--- Data Enclosed Below ---
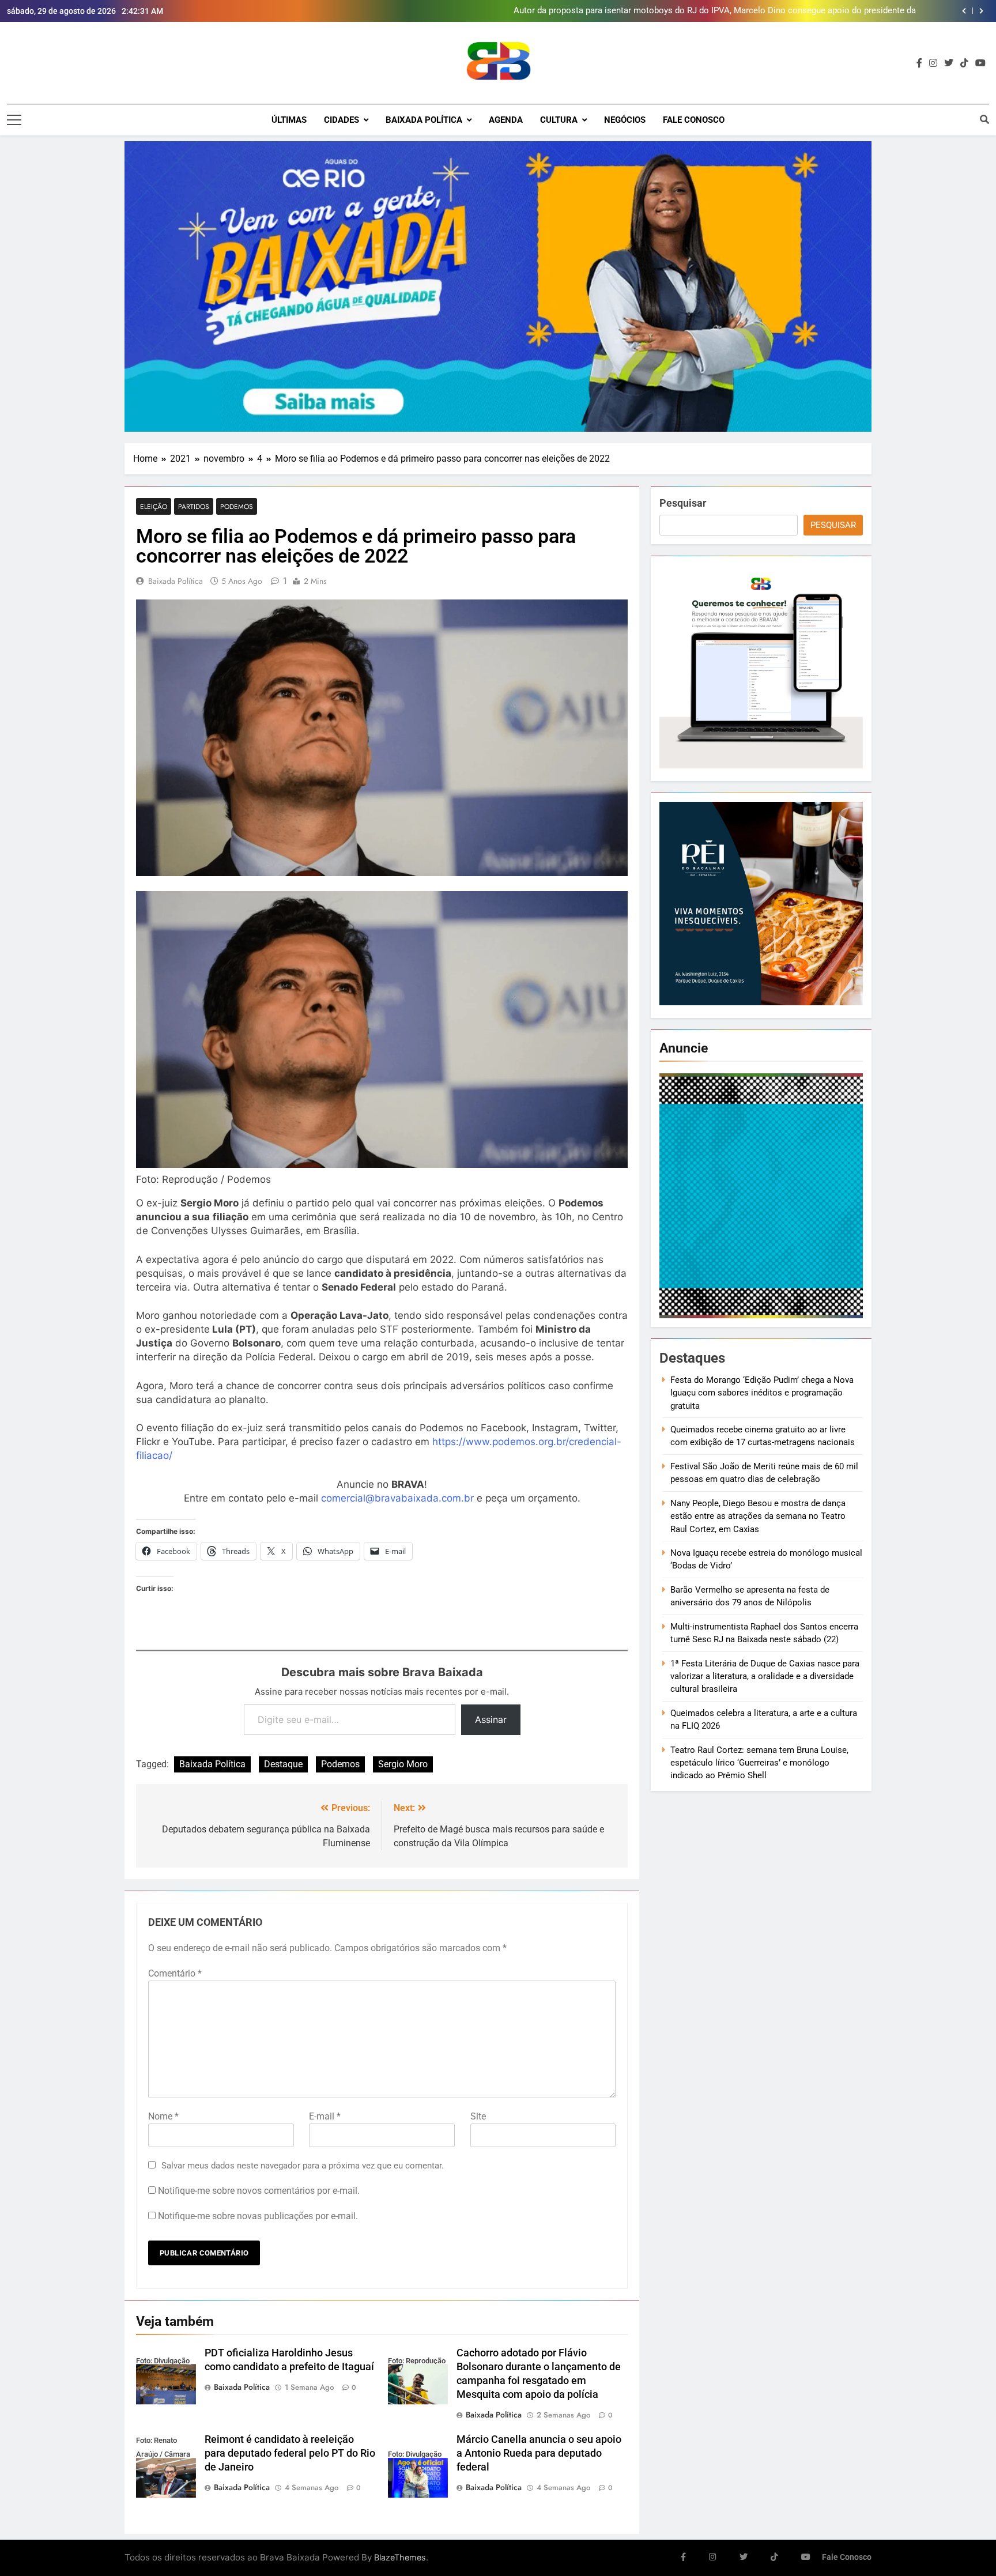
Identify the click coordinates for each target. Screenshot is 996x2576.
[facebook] (919, 63)
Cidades (341, 120)
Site (478, 2116)
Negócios (625, 120)
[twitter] (949, 63)
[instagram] (933, 63)
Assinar (491, 1719)
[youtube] (980, 63)
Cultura (559, 120)
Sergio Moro (403, 1764)
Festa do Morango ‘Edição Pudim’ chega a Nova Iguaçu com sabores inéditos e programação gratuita (762, 1393)
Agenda (506, 120)
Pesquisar (682, 503)
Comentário (175, 1973)
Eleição (153, 506)
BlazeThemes (400, 2557)
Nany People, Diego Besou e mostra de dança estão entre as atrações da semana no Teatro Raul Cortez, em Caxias (758, 1516)
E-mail (325, 2116)
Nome (163, 2116)
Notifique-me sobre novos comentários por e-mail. (259, 2190)
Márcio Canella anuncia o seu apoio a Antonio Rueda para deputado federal (538, 2453)
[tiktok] (964, 63)
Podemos (236, 506)
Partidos (193, 506)
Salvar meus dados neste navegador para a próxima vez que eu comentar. (302, 2165)
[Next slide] (981, 11)
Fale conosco (694, 120)
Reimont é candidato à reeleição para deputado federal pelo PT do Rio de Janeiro (290, 2453)
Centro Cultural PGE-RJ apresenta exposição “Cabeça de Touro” (794, 11)
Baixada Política (424, 120)
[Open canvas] (14, 120)
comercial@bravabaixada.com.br (397, 1498)
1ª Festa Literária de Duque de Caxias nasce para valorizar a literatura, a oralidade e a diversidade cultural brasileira (764, 1676)
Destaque (283, 1764)
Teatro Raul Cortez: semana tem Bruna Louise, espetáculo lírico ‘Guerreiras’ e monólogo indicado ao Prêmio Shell (759, 1763)
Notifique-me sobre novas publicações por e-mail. (258, 2216)
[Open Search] (984, 119)
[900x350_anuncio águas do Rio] (497, 286)
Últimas (289, 120)
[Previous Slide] (964, 11)
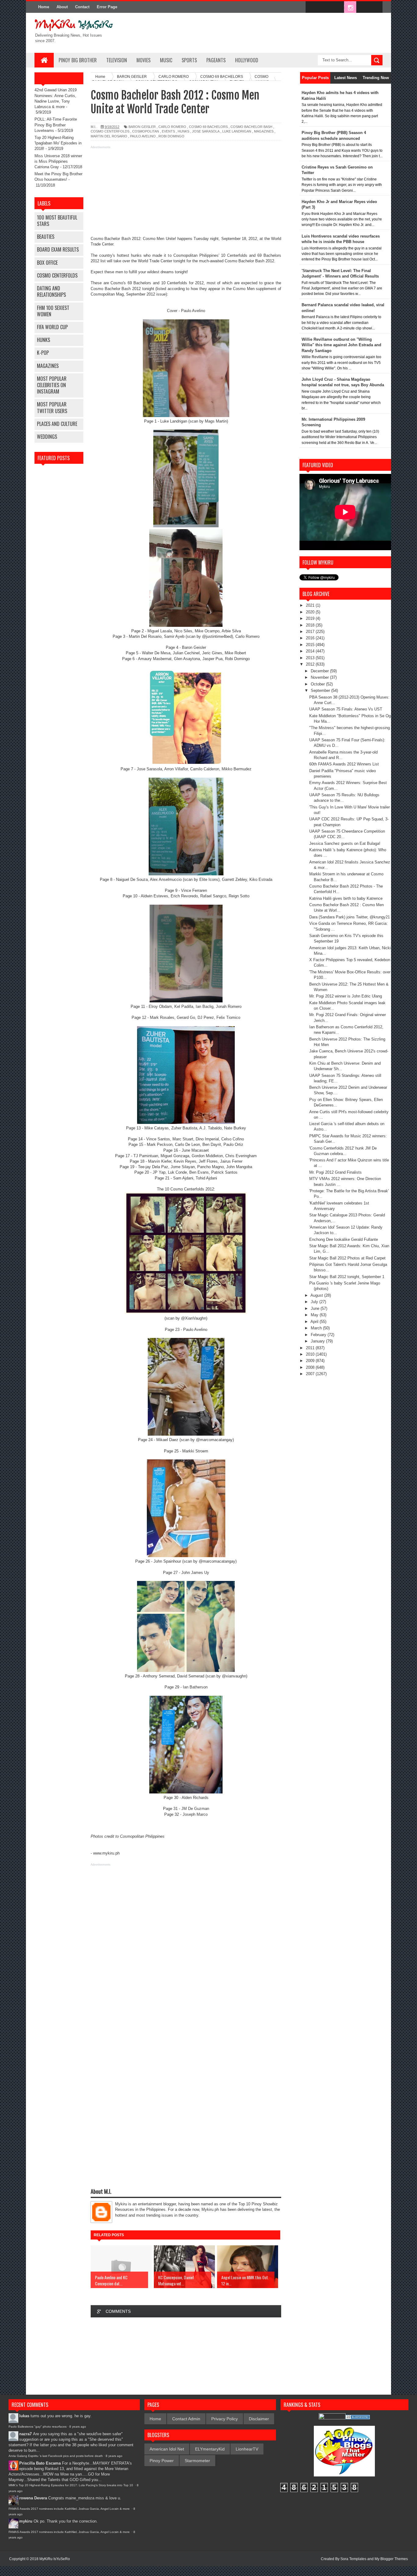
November (320, 677)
--- End of Enclosed Data ---
- _Exercise_: Without copying any picture, repeat all of the entries exactly.

- _Exercise answer_:
Identify the click coordinates for each target. Screenshot is 996x2576.
[facebook] (919, 63)
Cidades (341, 120)
Site (478, 2116)
Negócios (625, 120)
[twitter] (949, 63)
[instagram] (933, 63)
Assinar (491, 1719)
[youtube] (980, 63)
Cultura (559, 120)
Sergio Moro (403, 1764)
Festa do Morango ‘Edição Pudim’ chega a Nova Iguaçu com sabores inéditos e programação gratuita (762, 1393)
Agenda (506, 120)
Pesquisar (682, 503)
Comentário (175, 1973)
Eleição (153, 506)
BlazeThemes (400, 2557)
Nany People, Diego Besou e mostra de dança estão entre as atrações da semana no Teatro Raul Cortez, em Caxias (758, 1516)
E-mail (325, 2116)
Nome (163, 2116)
Notifique-me sobre novos comentários por e-mail. (259, 2190)
Márcio Canella anuncia o seu apoio a Antonio Rueda para deputado federal (538, 2453)
[tiktok] (964, 63)
Podemos (236, 506)
Partidos (193, 506)
Salvar meus dados neste navegador para a próxima vez que eu comentar. (302, 2165)
[Next slide] (981, 11)
Fale conosco (694, 120)
Reimont é candidato à reeleição para deputado federal pelo PT do Rio de Janeiro (290, 2453)
Centro Cultural PGE-RJ apresenta exposição “Cabeça de Touro” (794, 11)
Baixada Política (424, 120)
[Open canvas] (14, 120)
comercial@bravabaixada.com.br (397, 1498)
1ª Festa Literária de Duque de Caxias nasce para valorizar a literatura, a oralidade e a diversidade cultural brasileira (764, 1676)
Destaque (283, 1764)
Teatro Raul Cortez: semana tem Bruna Louise, espetáculo lírico ‘Guerreiras’ e monólogo indicado ao Prêmio Shell (759, 1763)
Notifique-me sobre novas publicações por e-mail. (258, 2216)
[Open Search] (984, 119)
[900x350_anuncio águas do Rio] (497, 286)
Últimas (289, 120)
[Previous Slide] (964, 11)
November (320, 677)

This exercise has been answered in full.